Tony Soprano may have been an expert at hiding his money from the feds, but actor James Gandolfini, the recently deceased actor who portrayed the fictional New Jersey mob boss on TV, apparently was not. Moreover, advisors say that wealthy families can take some lessons from the mistakes the award-winning actor made in mapping out his estate plan.
As you may have heard, TV star and man of not inconsiderable wealth, James Gandolfini, recently and suddenly passed away. He left behind both shock at his passing and shock at the state of his estate.
Indeed, few estate plans in recent years, celebrity or otherwise, have received such biting criticism as that of Mr. Gandolfini. What happened? More to the point, what should have been done?
The reviews of Gandolfini’s estate planning have captured as much airtime as the unfortunate news of his passing. In turn, this has prompted more than a few editorials and guides arm-chair-quarterbacking his estate plan (or lack thereof). Consider, for example, practical articles like Learning From Gandolfini’s Estate Plan ‘Disaster’” from Financial Adviser or “6 Estate Planning Lessons From James Gandolfini’s Will” from Forbes.
Why all of the attention? Aside from the celebrity value, there is the sheer amount of taxation accidentally and disastrously wrought through various ill-conceived gifts. To put it in numbers, the estate tax bill is estimated to be at nearly $30 million, which is hard to believe since his entire estate is “only” $70 million.

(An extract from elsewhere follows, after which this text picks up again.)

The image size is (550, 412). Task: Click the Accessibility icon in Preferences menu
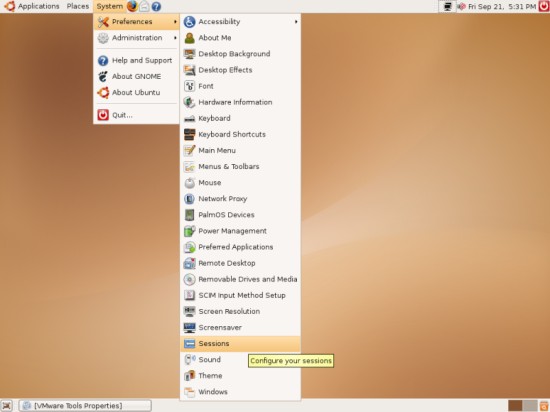click(189, 22)
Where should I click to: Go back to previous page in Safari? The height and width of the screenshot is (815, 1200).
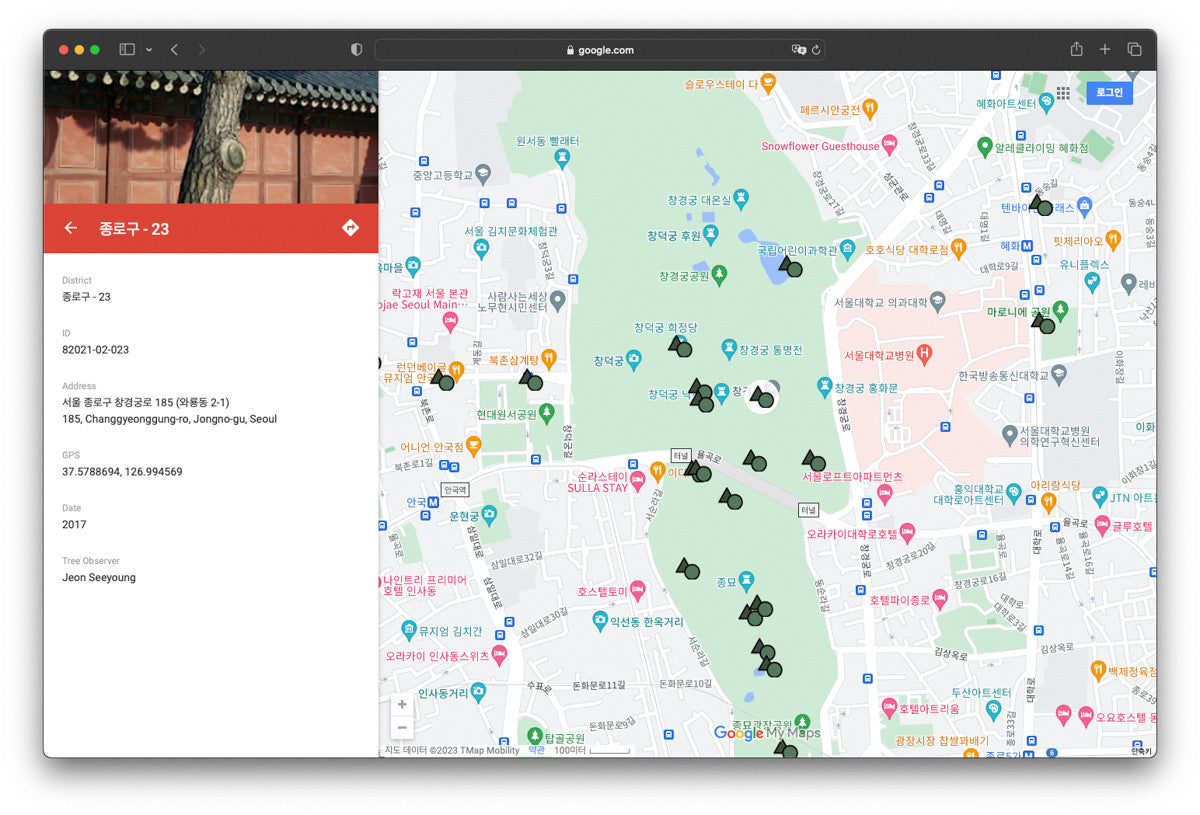coord(174,49)
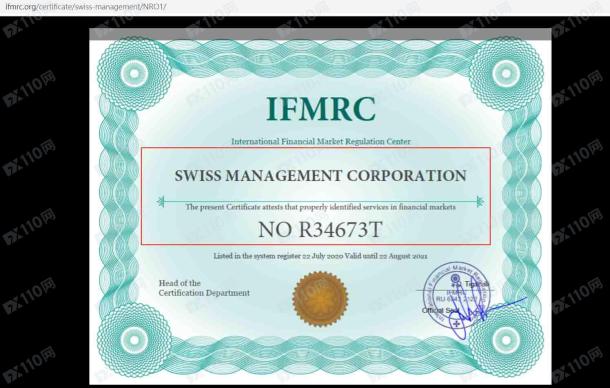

Is that the full story? According to fleeting words from Gandolfini’s estate planner as reported in The New York Times article titled “A Public Debate Over the Wisdom of Gandolfini’s Will,” there may be more in play.
All the same, there are few estates that so vividly portray the values (and value) of estate planning, either in the form of taxes saved or in simple terms of privacy. A fact lost on no commentator is that the Gandolfini estate entered probate, baring the will and the whole process to the prying eyes and opinions of the world.